BACKGROUND: The multifactorial pathogenesis leading to dilated cardiomyopathy (DCM) makes stratification difficult. The recent MOGE(S) (morphofunctional, organ involvement, genetic or familial, etiology, stage) classification addresses this issue. OBJECTIVES: The purpose of this study was to investigate the applicability and prognostic relevance of the MOGE(S) classification in patients with DCM. METHODS: This study used patients from the Maastricht Cardiomyopathy Registry in the Netherlands and excluded patients with ischemic, valvular, hypertensive, and congenital heart disease. All other patients underwent a complete diagnostic work-up, including genetic evaluation and endomyocardial biopsy.
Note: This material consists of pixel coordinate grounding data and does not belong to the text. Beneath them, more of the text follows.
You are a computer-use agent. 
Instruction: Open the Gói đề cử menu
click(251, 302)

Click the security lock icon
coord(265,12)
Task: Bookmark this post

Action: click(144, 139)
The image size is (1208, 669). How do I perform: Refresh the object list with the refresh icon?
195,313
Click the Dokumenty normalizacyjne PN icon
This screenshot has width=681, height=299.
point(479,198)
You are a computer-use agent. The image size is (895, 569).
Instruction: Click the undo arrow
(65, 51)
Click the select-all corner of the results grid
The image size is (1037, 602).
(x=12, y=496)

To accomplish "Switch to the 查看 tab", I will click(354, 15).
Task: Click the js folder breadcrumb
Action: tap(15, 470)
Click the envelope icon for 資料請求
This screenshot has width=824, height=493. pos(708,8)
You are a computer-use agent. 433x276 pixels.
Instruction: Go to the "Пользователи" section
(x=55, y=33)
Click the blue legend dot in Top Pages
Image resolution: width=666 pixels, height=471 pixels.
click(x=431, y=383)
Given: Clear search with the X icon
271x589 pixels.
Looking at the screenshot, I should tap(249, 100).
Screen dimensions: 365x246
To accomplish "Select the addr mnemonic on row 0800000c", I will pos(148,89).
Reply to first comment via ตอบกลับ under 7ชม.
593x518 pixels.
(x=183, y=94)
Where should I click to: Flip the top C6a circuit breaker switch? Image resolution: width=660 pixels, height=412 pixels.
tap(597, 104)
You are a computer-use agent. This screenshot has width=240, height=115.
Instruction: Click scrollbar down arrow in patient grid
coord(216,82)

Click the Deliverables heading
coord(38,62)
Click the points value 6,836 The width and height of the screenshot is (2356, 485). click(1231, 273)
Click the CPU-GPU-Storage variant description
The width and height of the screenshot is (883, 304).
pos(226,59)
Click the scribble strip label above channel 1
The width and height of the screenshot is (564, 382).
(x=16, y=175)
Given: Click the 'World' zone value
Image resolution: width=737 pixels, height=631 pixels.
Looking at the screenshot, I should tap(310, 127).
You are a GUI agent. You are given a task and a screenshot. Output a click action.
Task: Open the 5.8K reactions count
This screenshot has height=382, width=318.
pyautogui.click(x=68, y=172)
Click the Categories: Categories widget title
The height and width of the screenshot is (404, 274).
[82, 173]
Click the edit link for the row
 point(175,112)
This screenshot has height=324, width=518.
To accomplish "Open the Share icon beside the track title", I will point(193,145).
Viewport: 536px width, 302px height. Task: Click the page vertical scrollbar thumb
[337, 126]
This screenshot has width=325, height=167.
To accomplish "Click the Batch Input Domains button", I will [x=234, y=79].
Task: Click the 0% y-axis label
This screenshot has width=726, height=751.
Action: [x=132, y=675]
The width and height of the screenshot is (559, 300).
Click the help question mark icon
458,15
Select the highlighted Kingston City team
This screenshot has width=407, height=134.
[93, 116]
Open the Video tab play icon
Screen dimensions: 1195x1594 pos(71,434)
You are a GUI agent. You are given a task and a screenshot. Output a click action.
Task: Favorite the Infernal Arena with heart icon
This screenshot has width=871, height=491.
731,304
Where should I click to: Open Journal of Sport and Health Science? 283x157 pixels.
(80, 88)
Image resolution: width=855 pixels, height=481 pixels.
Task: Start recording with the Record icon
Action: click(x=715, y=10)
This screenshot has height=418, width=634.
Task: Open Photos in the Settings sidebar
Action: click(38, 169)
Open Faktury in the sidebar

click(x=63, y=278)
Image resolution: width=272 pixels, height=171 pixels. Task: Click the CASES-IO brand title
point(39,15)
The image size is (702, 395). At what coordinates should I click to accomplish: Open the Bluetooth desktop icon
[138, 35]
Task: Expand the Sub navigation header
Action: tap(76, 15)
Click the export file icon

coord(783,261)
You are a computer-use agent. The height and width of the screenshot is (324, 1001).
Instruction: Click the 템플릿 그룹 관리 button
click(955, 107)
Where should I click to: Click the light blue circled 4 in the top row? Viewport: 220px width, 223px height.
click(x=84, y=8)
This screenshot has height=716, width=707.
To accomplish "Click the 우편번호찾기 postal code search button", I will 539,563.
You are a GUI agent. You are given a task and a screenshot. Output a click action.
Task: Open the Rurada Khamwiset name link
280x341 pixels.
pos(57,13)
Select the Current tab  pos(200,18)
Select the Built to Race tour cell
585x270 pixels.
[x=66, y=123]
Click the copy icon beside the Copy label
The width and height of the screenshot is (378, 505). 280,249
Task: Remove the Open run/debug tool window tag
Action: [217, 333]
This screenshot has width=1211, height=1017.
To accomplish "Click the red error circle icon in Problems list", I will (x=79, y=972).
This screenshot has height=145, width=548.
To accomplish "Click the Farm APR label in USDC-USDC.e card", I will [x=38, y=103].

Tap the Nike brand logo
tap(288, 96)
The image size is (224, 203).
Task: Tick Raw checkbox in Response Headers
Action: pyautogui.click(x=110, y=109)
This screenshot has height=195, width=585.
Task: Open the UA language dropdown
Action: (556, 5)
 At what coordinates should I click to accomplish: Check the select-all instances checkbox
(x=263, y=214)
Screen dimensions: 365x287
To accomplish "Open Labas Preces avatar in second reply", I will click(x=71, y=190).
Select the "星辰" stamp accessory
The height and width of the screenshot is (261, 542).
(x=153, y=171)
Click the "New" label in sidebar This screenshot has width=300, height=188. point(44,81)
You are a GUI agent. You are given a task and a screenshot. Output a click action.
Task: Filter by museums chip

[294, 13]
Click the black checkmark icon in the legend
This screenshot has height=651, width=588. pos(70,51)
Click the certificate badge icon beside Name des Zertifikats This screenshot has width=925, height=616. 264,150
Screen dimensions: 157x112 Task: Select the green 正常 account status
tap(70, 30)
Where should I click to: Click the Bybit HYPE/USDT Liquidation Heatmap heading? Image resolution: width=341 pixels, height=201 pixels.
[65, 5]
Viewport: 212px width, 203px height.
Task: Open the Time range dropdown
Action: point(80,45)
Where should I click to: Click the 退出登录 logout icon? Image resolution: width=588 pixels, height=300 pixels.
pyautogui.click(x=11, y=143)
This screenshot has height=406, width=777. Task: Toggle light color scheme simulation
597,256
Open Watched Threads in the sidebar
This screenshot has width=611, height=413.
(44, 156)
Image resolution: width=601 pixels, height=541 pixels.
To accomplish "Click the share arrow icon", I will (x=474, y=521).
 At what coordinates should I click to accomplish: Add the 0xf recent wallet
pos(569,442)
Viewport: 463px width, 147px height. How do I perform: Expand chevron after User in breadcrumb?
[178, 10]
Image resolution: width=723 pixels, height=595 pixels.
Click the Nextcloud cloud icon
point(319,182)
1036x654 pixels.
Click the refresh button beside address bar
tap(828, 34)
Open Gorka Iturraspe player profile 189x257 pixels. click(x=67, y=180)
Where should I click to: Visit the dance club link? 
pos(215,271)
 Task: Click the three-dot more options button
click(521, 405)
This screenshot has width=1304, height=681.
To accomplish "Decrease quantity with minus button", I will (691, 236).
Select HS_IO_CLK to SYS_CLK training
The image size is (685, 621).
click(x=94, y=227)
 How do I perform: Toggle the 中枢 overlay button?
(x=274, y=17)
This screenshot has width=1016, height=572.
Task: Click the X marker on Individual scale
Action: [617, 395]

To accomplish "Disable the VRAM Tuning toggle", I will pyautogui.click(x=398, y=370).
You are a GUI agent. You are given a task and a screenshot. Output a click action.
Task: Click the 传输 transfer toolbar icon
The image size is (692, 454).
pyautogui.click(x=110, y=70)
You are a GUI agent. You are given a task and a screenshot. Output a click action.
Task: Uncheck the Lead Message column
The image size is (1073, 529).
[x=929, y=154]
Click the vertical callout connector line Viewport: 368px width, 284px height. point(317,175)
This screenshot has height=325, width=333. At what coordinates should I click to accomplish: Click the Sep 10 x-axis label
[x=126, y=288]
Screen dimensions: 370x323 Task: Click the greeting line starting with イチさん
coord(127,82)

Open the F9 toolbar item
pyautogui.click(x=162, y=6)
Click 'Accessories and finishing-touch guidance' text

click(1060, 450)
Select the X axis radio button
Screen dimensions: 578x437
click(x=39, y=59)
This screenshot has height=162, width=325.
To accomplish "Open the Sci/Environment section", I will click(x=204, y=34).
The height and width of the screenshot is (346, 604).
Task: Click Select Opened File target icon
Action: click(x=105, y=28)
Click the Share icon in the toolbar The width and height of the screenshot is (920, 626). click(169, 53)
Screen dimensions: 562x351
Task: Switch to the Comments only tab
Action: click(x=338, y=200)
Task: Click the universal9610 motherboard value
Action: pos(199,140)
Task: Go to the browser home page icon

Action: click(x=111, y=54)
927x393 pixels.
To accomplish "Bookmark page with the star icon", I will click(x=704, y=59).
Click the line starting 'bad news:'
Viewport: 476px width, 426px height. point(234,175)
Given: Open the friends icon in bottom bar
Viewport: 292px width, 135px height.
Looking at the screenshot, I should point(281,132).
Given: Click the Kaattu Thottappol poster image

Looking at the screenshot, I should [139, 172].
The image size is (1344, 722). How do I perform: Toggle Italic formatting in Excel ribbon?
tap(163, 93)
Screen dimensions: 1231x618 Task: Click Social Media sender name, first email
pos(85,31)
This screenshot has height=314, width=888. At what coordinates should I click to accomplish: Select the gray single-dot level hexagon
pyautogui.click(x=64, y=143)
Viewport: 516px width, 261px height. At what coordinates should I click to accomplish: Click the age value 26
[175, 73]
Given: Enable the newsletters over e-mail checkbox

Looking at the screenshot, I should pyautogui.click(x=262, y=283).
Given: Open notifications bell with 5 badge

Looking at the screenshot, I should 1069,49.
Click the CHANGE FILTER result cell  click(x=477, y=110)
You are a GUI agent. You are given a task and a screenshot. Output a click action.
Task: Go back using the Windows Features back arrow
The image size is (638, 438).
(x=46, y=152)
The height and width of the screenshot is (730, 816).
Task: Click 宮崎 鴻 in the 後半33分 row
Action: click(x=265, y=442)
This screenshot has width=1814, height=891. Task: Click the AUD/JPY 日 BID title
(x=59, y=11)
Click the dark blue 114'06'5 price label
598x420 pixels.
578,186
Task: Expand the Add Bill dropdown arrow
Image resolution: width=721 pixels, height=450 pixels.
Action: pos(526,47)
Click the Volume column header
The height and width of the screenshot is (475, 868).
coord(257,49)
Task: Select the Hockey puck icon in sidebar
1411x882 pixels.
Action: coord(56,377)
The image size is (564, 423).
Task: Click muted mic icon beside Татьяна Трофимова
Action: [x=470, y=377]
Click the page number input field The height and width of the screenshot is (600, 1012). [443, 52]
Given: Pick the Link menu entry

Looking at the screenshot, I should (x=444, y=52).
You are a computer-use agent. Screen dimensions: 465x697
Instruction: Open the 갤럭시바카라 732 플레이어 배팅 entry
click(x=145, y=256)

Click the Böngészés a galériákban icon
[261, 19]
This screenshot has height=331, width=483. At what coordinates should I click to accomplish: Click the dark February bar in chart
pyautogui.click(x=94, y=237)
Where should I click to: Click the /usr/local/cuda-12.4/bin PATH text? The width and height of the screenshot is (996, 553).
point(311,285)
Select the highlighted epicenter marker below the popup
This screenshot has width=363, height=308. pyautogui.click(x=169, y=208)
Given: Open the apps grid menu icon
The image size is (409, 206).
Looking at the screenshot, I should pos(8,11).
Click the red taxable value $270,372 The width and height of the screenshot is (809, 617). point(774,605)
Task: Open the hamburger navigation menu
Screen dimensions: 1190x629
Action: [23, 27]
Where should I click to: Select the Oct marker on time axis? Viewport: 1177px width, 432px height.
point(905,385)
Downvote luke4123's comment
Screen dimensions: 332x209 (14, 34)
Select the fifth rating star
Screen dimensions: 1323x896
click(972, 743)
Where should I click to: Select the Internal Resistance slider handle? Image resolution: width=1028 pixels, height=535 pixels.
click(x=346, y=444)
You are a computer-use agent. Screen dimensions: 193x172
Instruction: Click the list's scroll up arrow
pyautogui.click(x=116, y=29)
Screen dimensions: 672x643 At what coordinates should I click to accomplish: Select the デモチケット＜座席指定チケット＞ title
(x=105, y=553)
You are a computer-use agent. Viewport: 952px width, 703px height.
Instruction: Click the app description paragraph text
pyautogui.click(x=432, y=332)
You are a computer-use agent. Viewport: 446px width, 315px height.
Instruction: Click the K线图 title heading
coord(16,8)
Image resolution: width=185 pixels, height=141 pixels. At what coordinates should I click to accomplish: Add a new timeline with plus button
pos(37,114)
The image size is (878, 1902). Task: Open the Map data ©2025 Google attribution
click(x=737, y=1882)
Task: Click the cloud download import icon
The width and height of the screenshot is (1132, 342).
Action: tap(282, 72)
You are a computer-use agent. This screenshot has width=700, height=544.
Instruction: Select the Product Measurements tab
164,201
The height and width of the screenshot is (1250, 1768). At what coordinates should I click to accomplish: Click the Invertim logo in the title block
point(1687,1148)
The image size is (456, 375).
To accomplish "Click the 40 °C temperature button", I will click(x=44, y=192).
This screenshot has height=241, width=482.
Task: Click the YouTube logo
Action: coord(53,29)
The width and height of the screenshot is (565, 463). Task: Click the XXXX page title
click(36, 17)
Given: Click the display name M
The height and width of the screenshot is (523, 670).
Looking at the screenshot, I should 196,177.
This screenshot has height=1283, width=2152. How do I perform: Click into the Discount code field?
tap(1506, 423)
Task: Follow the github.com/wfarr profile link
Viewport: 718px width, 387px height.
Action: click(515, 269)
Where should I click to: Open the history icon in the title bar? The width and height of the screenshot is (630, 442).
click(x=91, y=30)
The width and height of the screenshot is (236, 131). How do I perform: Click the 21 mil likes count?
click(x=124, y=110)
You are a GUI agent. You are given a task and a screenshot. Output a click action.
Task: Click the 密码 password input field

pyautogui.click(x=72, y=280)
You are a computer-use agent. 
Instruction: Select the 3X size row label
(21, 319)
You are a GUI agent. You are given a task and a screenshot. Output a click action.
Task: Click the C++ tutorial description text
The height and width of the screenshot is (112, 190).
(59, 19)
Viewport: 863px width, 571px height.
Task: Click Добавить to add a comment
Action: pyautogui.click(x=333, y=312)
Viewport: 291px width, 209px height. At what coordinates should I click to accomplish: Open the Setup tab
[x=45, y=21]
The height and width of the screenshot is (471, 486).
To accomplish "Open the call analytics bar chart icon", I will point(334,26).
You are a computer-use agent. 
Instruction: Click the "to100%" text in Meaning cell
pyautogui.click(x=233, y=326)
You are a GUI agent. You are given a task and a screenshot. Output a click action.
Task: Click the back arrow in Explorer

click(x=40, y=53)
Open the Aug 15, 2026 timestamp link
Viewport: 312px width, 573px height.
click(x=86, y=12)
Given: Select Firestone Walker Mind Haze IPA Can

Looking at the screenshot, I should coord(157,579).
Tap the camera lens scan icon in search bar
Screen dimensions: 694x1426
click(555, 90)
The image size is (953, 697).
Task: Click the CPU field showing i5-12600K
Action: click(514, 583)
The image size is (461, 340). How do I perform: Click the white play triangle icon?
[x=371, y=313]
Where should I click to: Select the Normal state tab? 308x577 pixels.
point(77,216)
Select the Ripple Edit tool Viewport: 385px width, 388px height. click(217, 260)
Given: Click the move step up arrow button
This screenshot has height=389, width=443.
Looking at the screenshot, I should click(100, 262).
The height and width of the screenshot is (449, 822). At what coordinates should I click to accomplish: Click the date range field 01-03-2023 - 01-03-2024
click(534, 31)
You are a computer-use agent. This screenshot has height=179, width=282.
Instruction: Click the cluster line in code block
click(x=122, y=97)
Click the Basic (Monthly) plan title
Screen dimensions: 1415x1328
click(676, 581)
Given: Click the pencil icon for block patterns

RESULTS: A total of 213 consecutive patients with DCM were included: organ involvement was demonstrated in 35 (16%) and genetic or familial DCM in 70 (33%) patients, including 16 (8%) patients with a pathogenic mutation. At least 1 cause was found in 155 (73%) patients, of whom 48 (23%) had more than 1 possible cause. Left ventricular reverse remodeling was more common in patients with nongenetic or nonfamilial DCM than in patients with genetic or familial DCM (40% vs. 25%; p = 0.04). After a median follow-up of 47 months, organ involvement and higher New York Heart Association functional class were associated with adverse outcome (p < 0.001 and p = 0.02, respectively). Genetic or familial DCM per se was of no prognostic significance, but when it was accompanied by additional etiologic-environmental factors such as significant viral load, immune-mediated factors, rhythm disturbances, or toxic triggers, a worse outcome was revealed (p = 0.03). A higher presence of MOGE(S) attributes (≥2 vs. ≤1 attributes) showed an adverse outcome (p = 0.007). CONCLUSIONS: The MOGE(S) classification in DCM is applicable, and each attribute or the gene-environment interaction is associated with outcome. Importantly, the presence of multiple attributes was a strong predictor of adverse outcome. Finally, adaptation of the MOGE(S) involving multiple possible etiologies is recommended.